There were 7240 preterm or medically indicated inductions. (Appendix 2) The AUC in the external validation cohort using the same predictors was 0.73 (95% CI 0.71–0.74), with sensitivity = 68% and specificity = 65% using the same predicted probability cutoff of 0.250 as in the evaluation of the development model (Table A3, Figure A2, Figure A4).

Conclusions

We developed and validated a model to predict the risk of cesarean delivery after term inductions without documented medical indication (AUC >0.8) based on maternal characteristics, chronic conditions, and pregnancy complications that would be known in the days and weeks leading up to a labor induction. A predicted probability threshold of ≥7.8% had 85% sensitivity and 70% specificity in predicting cesarean delivery. Even with suboptimal prediction for the aggregate of all women, the model appears to be useful at identifying women with very low or very high risk of cesarean delivery.

The proposed prediction model is valuable, because it can be applied when a decision regarding induction is still being considered and has not yet been made, that is, it is not limited to characteristics that only become available during or immediately before labor. Previous models that have incorporated only measures of cervical readiness reported AUC values 0.39–0.72.^3,9

–12 Prediction models that included both measures of cervical readiness and maternal characteristics reported AUC values 0.69–0.83.^16,17,19,20 Our model with AUC of 0.82 has better predictive ability than most previous models and does not require cervical assessment at the time of labor induction. Further, our model was developed from deliveries at 14 hospitals geographically distributed across the United States, so the results should not be influenced by patterns of care specific to a certain hospital or provider.

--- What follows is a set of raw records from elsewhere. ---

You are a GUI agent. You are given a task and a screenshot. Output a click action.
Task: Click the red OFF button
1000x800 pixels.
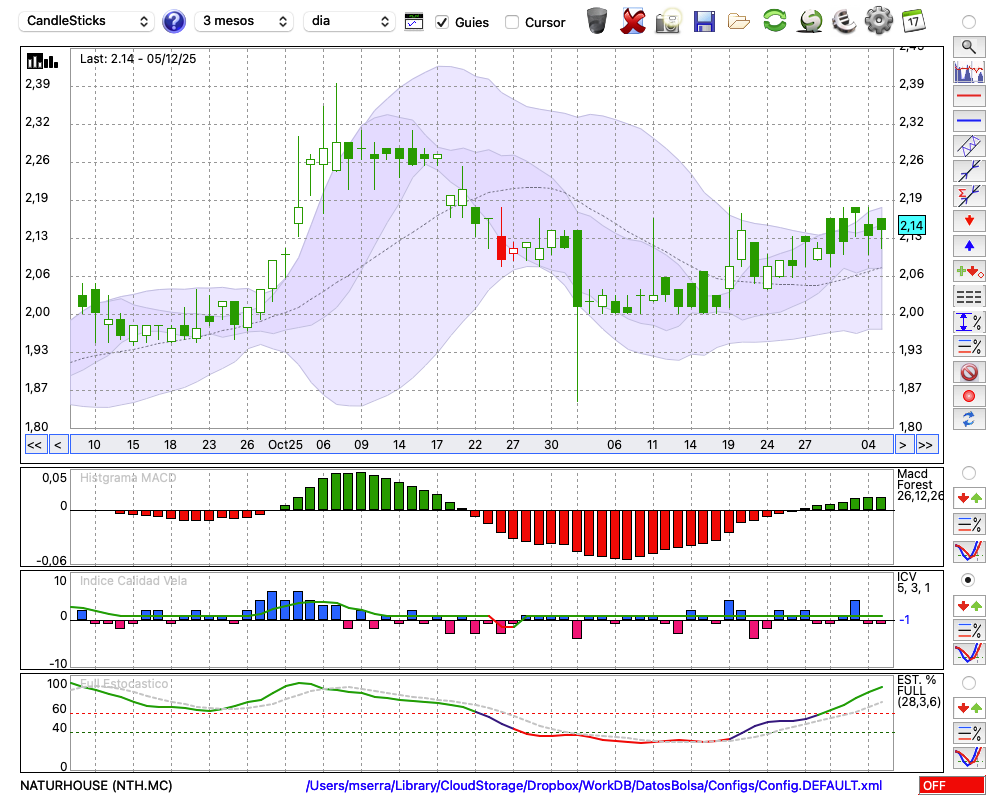[x=952, y=786]
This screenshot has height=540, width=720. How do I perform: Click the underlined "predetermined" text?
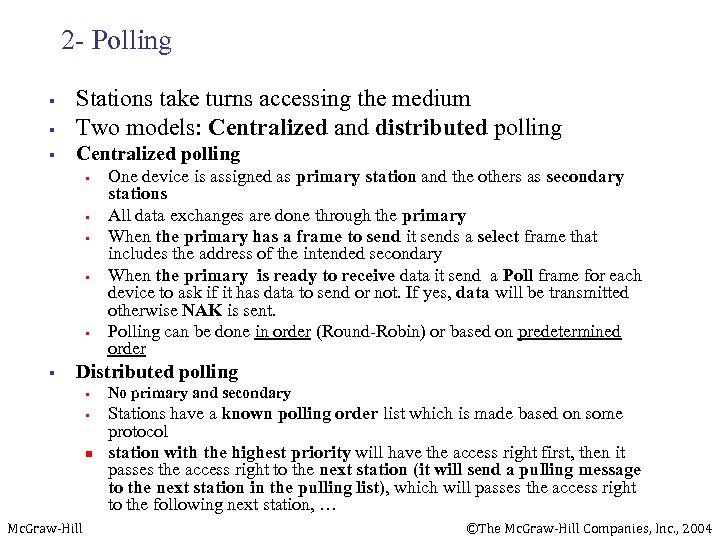(569, 332)
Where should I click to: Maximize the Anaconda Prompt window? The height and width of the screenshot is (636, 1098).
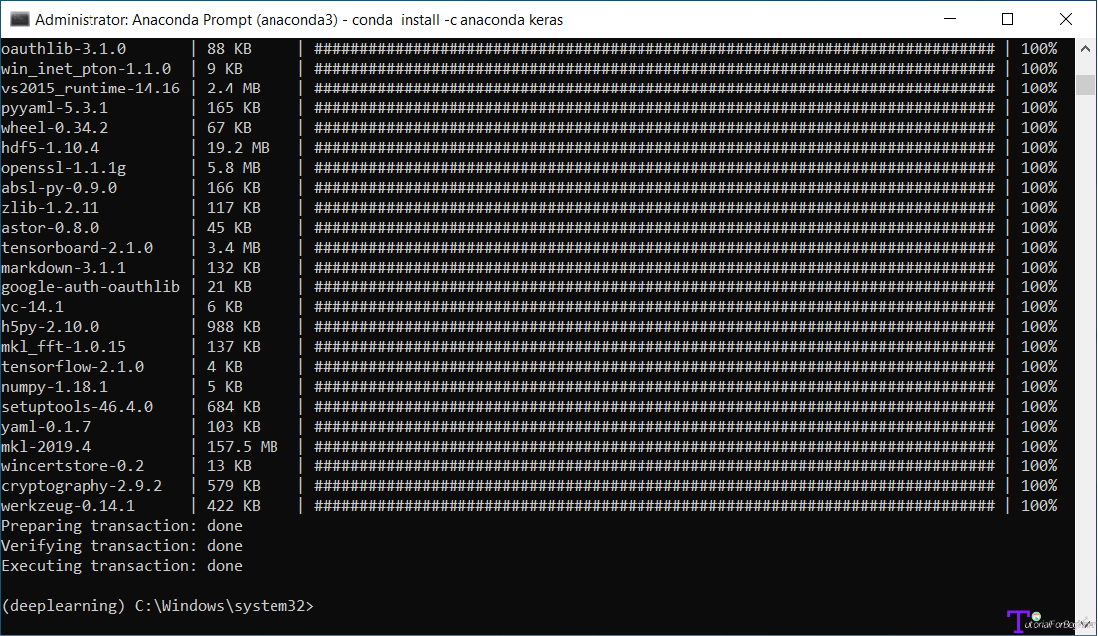[1007, 19]
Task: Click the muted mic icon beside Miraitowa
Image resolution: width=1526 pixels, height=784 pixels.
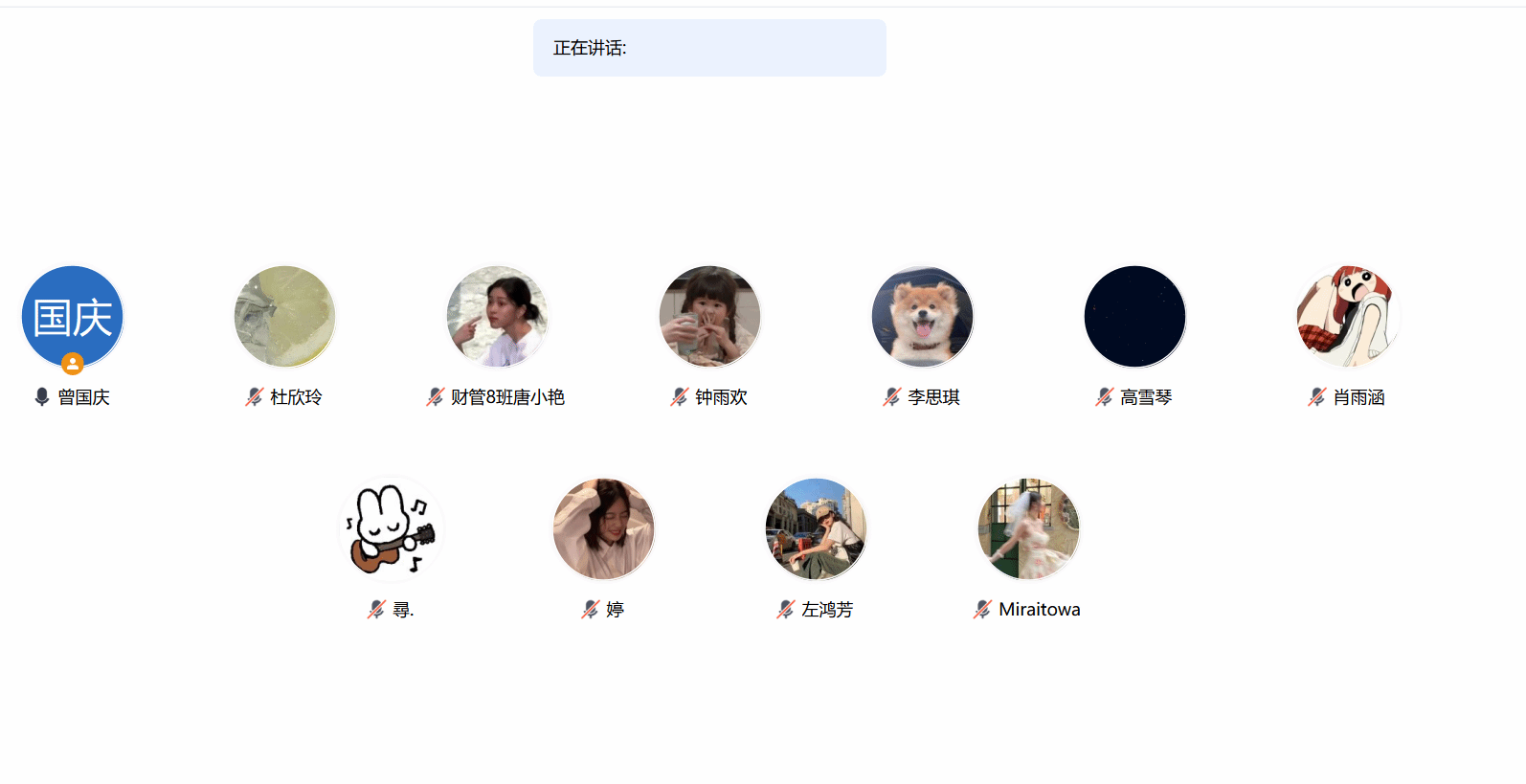Action: (x=982, y=609)
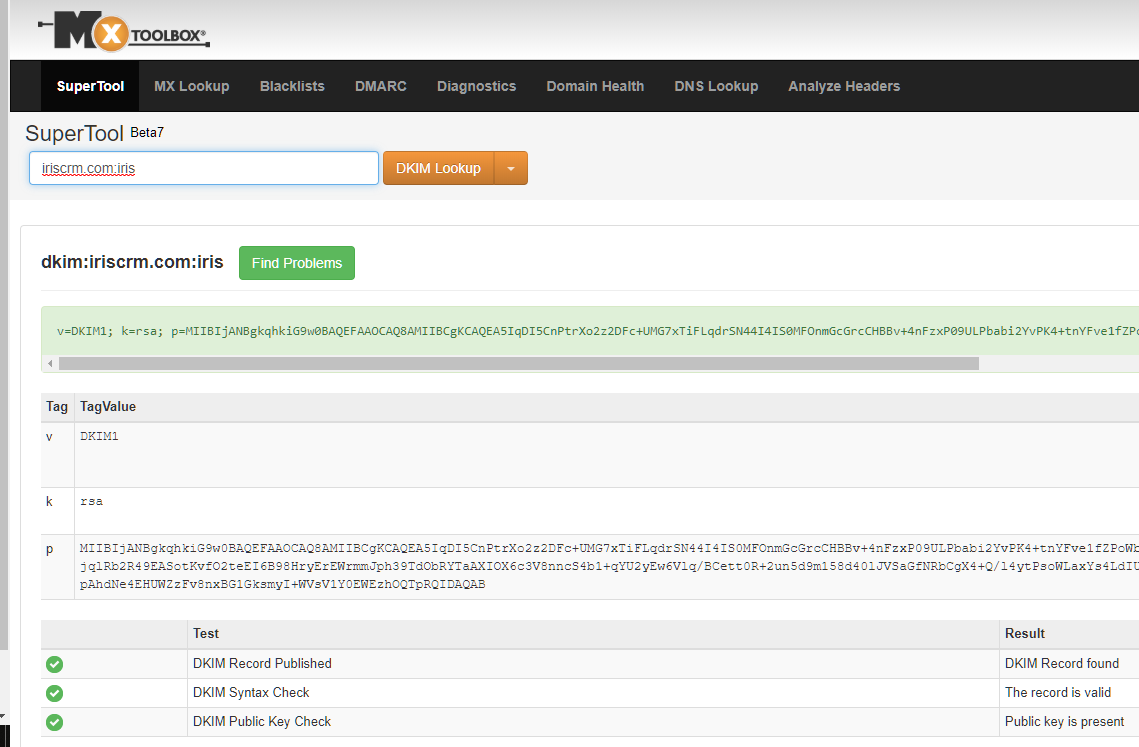Click the green Find Problems button
The image size is (1139, 747).
(x=297, y=263)
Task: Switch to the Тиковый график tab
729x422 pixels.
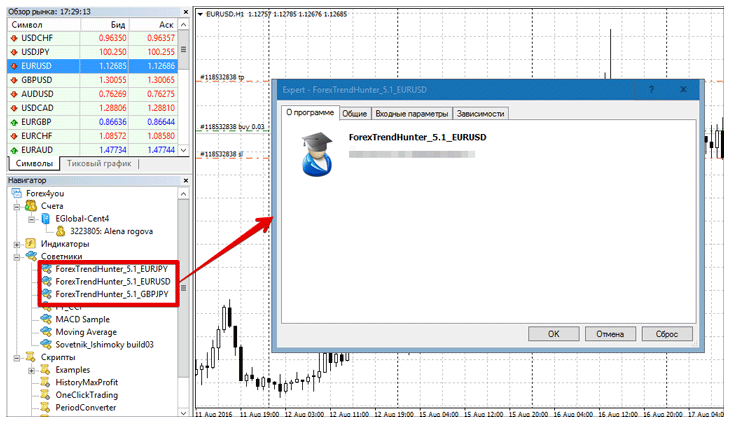Action: coord(99,163)

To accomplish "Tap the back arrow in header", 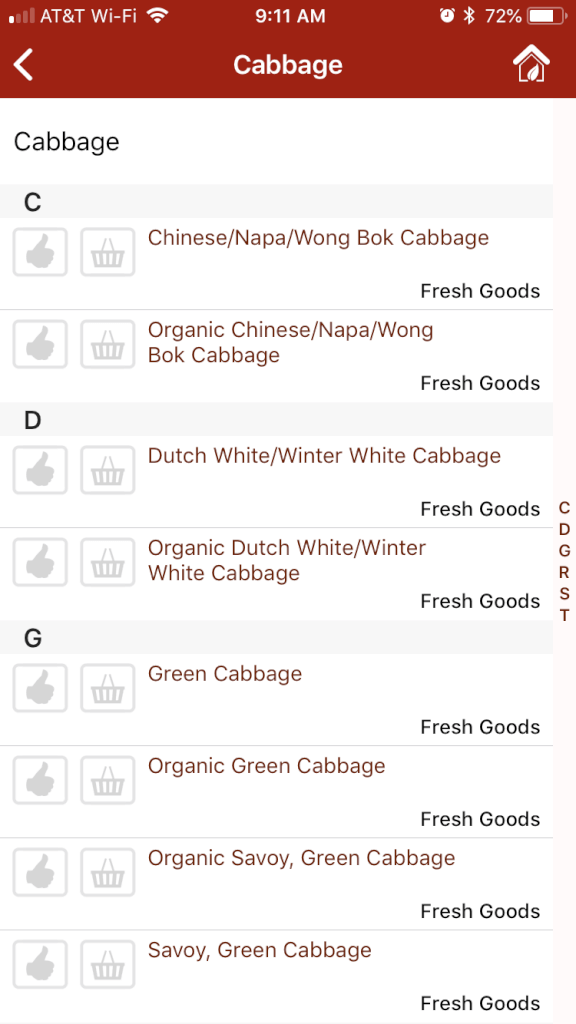I will point(24,65).
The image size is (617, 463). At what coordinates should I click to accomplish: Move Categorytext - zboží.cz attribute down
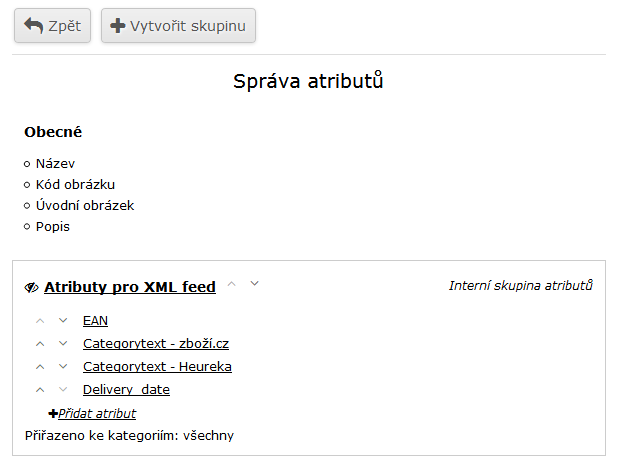coord(63,344)
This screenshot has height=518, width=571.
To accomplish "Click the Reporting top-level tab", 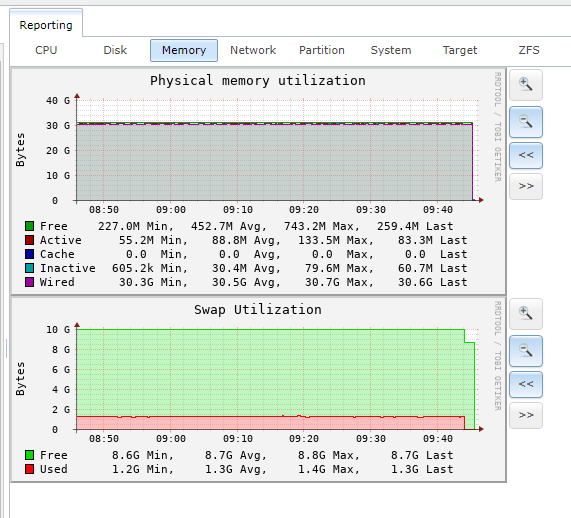I will pyautogui.click(x=46, y=25).
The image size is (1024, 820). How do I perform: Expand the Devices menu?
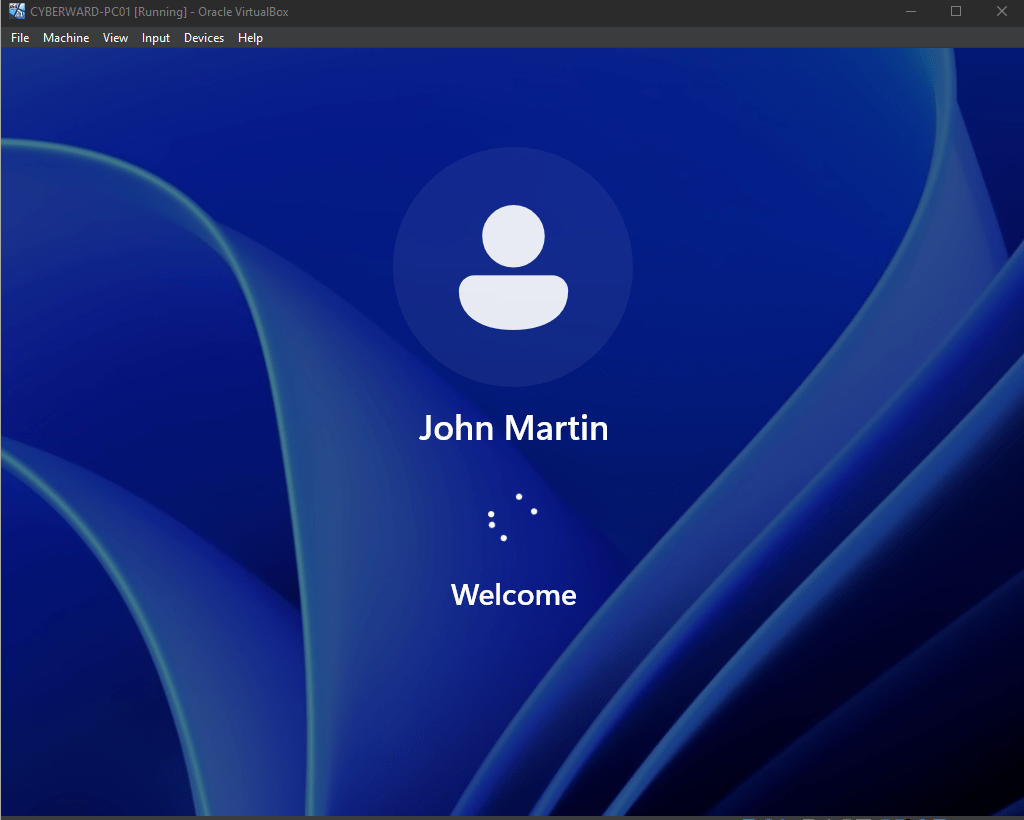[204, 38]
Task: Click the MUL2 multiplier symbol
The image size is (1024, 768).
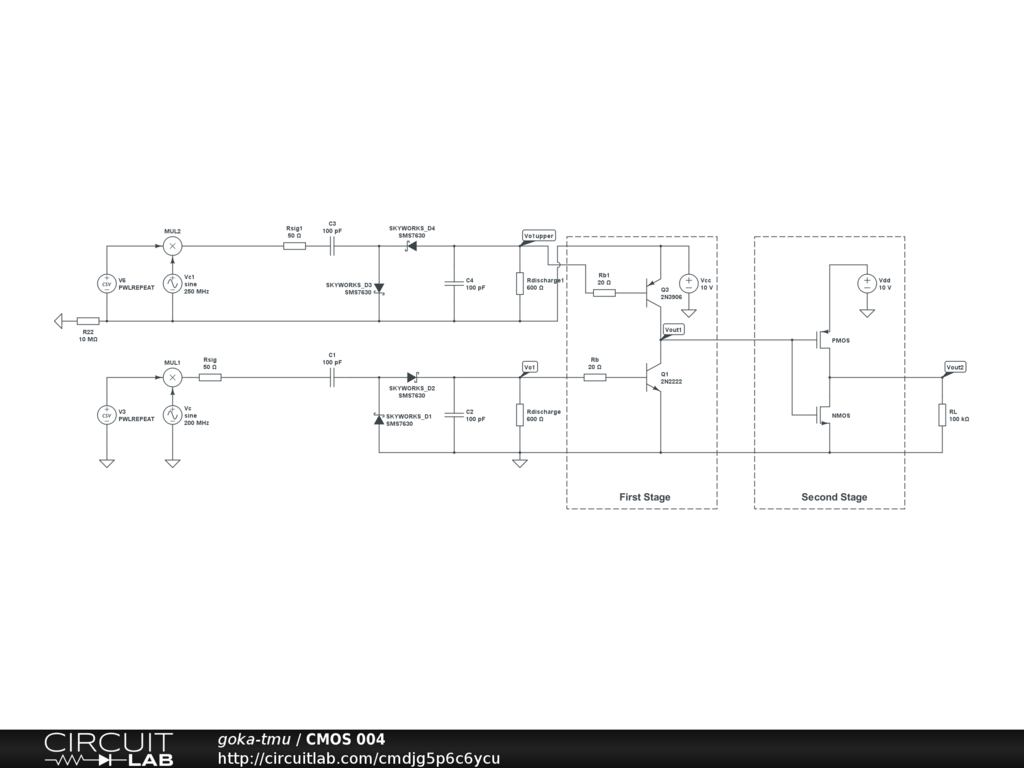Action: tap(173, 245)

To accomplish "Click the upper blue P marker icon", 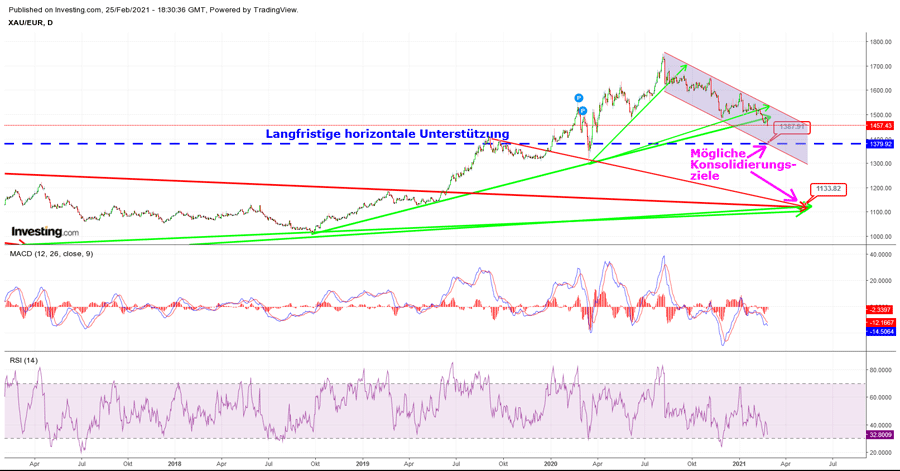I will [579, 98].
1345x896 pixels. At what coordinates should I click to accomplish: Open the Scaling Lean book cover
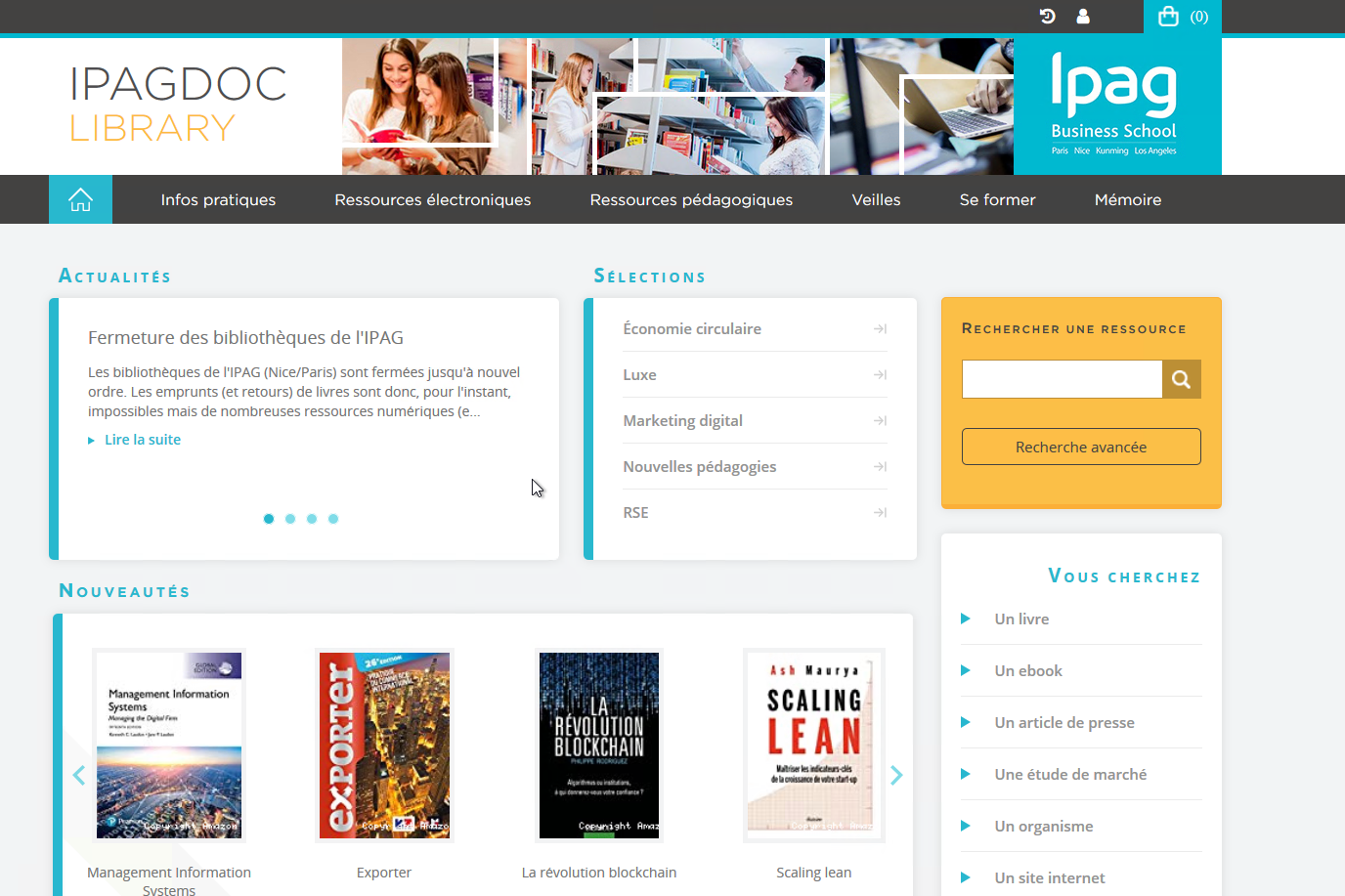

The eight predictor variables in our model have been shown to have an influence on cesarean delivery risk, either in prior prediction models or in observational epidemiologic studies of cesarean delivery. Primiparity is an established risk factor for cesarean delivery.^2,4,17,20,35 Older maternal age has been found to increase the risk of cesarean delivery after labor induction.^2,3,19,35,36 Though we only had access to an ICD-9 code for obesity, maternal body mass index has been implicated as a risk factor for cesarean delivery after labor induction.^{1,3,4,17,19,20,35,37} The finding of increased risk of cesarean delivery after labor induction with increasing gestational age is also in agreement with prior studies.^19,20,36 Excessive fetal growth was a predictor in a prior model.²⁰ Cesarean deliveries also have been found to be more common among African Americans,^38,39 women with fibroids,⁴⁰ and those with herpes simplex virus.^38,41

The cesarean delivery rate in other studies of induced women ranged from 11%–13%^3,7 to 29%–30%.^9,17 The overall rate of cesarean delivery after labor induction in this study when the inductions with and without documented medical indications are combined is 18%. This is comparable to several other studies having rates of 17–22%.^10
–12,15 However, some of our initial exclusion criteria may have eliminated women with the highest risk for cesarean delivery after labor induction.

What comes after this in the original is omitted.